MCP Server -- Exposing Tools via Model Context Protocol
from mcp.server.fastmcp import FastMCP
import httpx
import json

# Create an MCP server that exposes tools
mcp = FastMCP("ecommerce-tools")


@mcp.tool()
async def check_inventory(
    product_id: str,
    warehouse: str = "default",
) -> str:
    """Check real-time inventory for a product.

    Args:
        product_id: The product SKU or ID
        warehouse: Warehouse code (default, mumbai, delhi, bengaluru)

    Returns:
        JSON with product availability and stock count
    """
    # In production, query your inventory database
    inventory_data = {
        "product_id": product_id,
        "warehouse": warehouse,
        "in_stock": True,
        "quantity": 142,
        "last_updated": "2026-02-07T10:30:00Z",
    }
    return json.dumps(inventory_data)


@mcp.tool()
async def create_payment_link(
    amount: float,
    currency: str = "INR",
    description: str = "",
    customer_email: str = "",
) -> str:
    """Create a payment link using Razorpay.

    Args:
        amount: Payment amount (minimum 1.00)
        currency: Currency code (INR, USD)
        description: Payment description shown to customer
        customer_email: Customer's email for receipt

    Returns:
        JSON with payment link URL and link ID
    """
    if amount < 1.0:
        return json.dumps({"error": "Amount must be at least 1.00"})

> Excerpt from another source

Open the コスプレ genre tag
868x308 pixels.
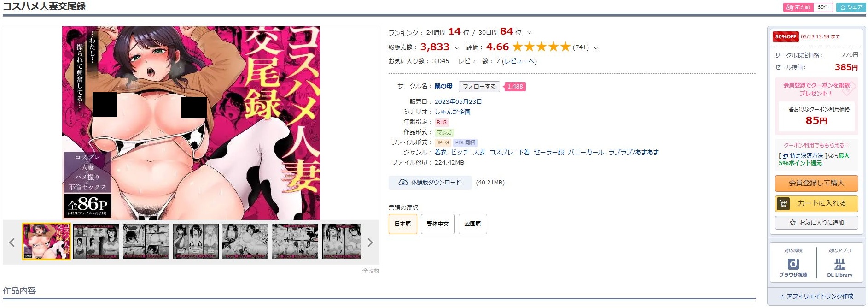(x=501, y=152)
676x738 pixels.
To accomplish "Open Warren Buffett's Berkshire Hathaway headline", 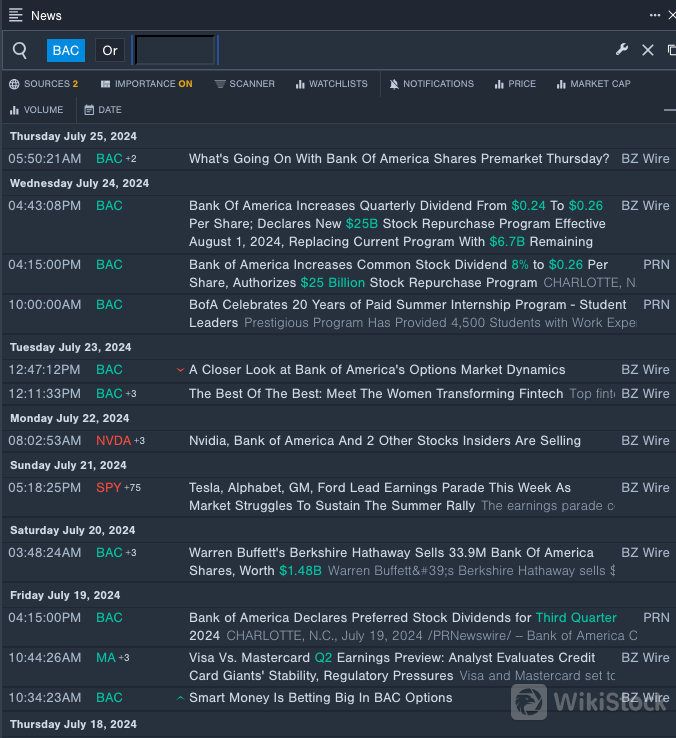I will pos(391,553).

    # In production, call Razorpay API
    # async with httpx.AsyncClient() as client:
    #     response = await client.post(
    #         "https://api.razorpay.com/v1/payment_links",
    #         auth=(RAZORPAY_KEY_ID, RAZORPAY_KEY_SECRET),
    #         json={"amount": int(amount * 100), "currency": currency, ...}
    #     )
    return json.dumps({
        "link_id": "plink_ExjpAUN3gVHrPJ",
        "short_url": "https://rzp.io/i/example",
        "amount": amount,
        "currency": currency,
        "status": "created",
    })


@mcp.tool()
async def query_analytics(
    metric: str,
    time_range: str = "7d",
    group_by: str = "day",
) -> str:
    """Query business analytics metrics.

    Args:
        metric: Metric name (revenue, orders, aov, conversion_rate)
        time_range: Time range (1d, 7d, 30d, 90d)
        group_by: Grouping (hour, day, week, month)

    Returns:
        JSON with metric values and trend data
    """
    return json.dumps({
        "metric": metric,
        "time_range": time_range,
        "value": 1_45_000,  # Indian numbering: 1,45,000 INR
        "currency": "INR",
        "trend": "+12.5%",
        "data_points": [
            {"date": "2026-02-01", "value": 18500},
            {"date": "2026-02-02", "value": 21000},
            {"date": "2026-02-03", "value": 19200},
        ],
    })


if __name__ == "__main__":
    mcp.run(transport="stdio")

This example creates an MCP server using the FastMCP SDK. Each @mcp.tool() decorated function automatically gets a JSON Schema generated from its type hints and docstring. The MCP server can be connected to any MCP-compatible client -- Claude Desktop, Cursor, VS Code, or custom agent frameworks. The key advantage of MCP is tool portability: define your tools once, use them everywhere. Razorpay launched India's first MCP server for payments in 2025, enabling AI agents to create payment links, process refunds, and query transactions through this exact pattern.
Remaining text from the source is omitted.